Work to be completed
Search the entries below for "You are a GUI". Give that line and all the lines after it again, exactly, through the last, without pictures.

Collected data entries
· · · · · · ·

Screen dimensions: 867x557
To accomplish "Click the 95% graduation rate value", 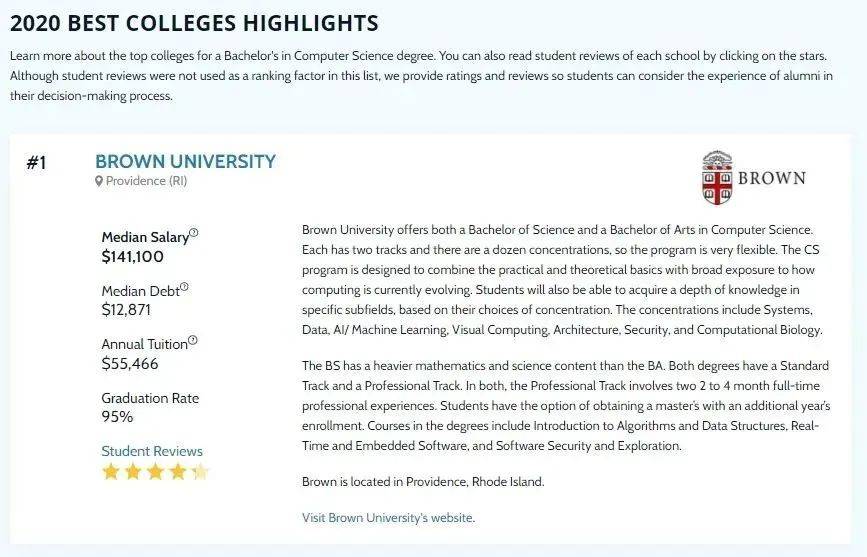I will tap(117, 416).
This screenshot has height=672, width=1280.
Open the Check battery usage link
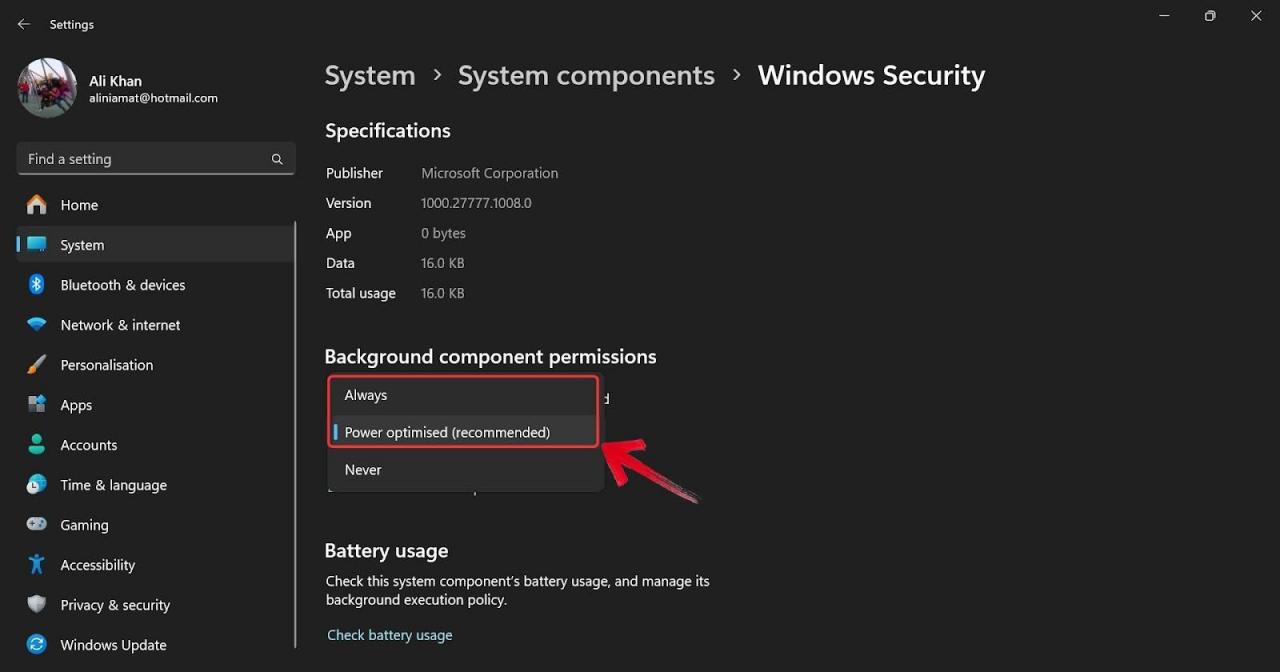click(x=390, y=635)
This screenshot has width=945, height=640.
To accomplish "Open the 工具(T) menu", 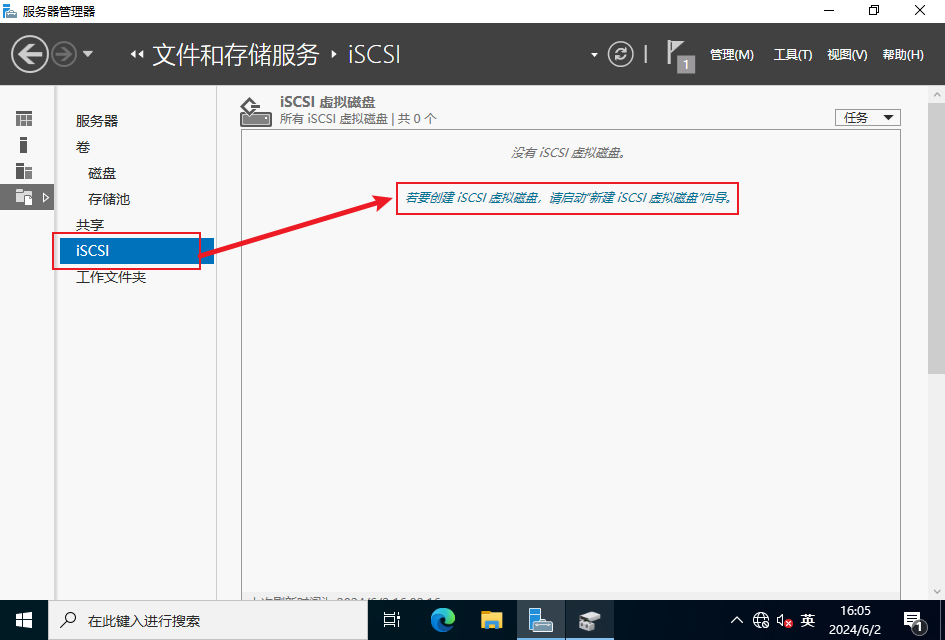I will tap(792, 55).
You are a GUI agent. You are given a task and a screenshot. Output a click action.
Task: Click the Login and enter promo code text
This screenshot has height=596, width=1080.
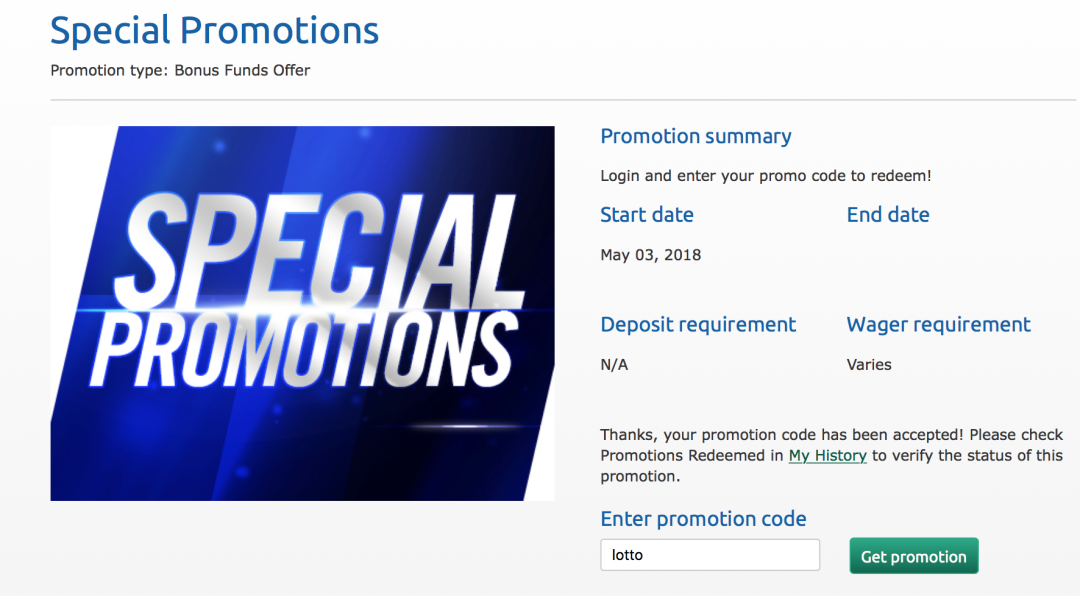coord(765,176)
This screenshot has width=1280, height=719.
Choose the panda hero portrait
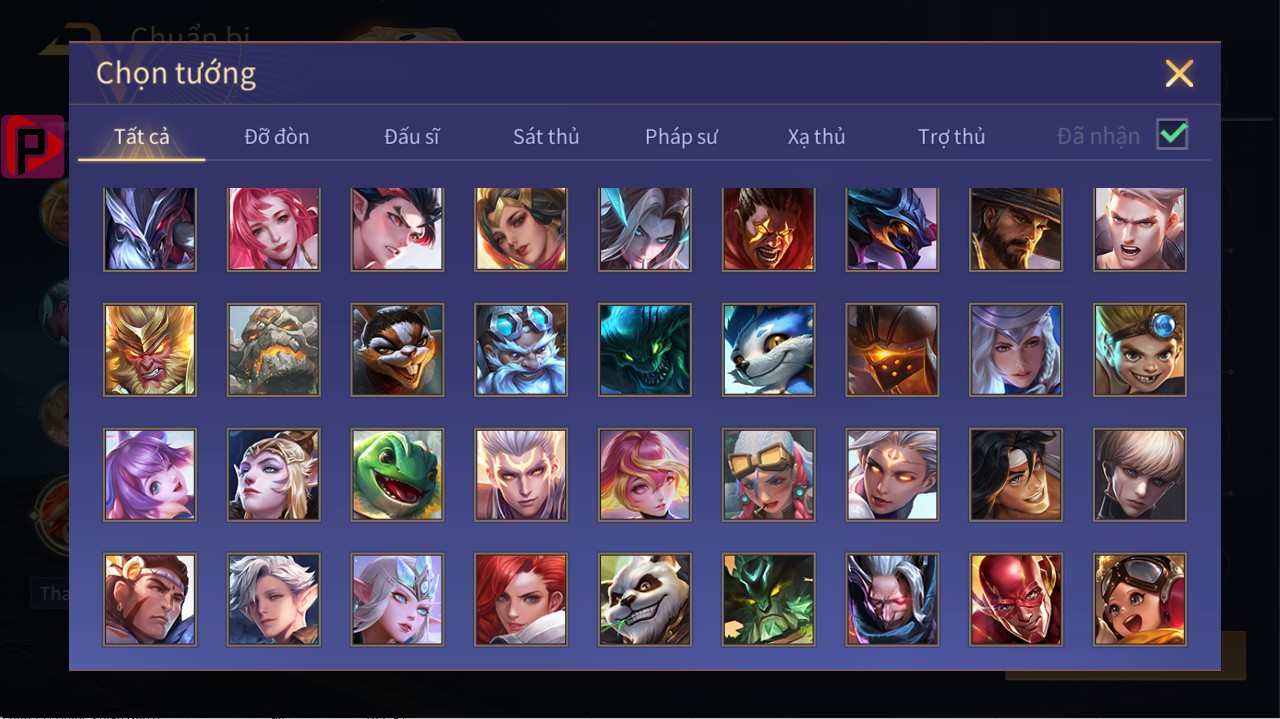(x=645, y=599)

· · · · · · ·

Written solution
You are a GUI agent. You are given a task and a screenshot. Output a click action.
Task: Click the Login and enter promo code text
This screenshot has height=596, width=1080.
coord(765,176)
This screenshot has width=1280, height=719.
Choose the panda hero portrait
(x=645, y=599)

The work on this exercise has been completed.